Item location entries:
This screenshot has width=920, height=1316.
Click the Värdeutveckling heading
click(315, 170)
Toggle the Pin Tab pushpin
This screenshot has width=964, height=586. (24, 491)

> **Stated exercise**
Copy out these data line for line, with no changes.

> **Expected output**
This screenshot has width=920, height=1316.
Click the Värdeutveckling heading
click(315, 170)
Toggle the Pin Tab pushpin
This screenshot has width=964, height=586. (24, 491)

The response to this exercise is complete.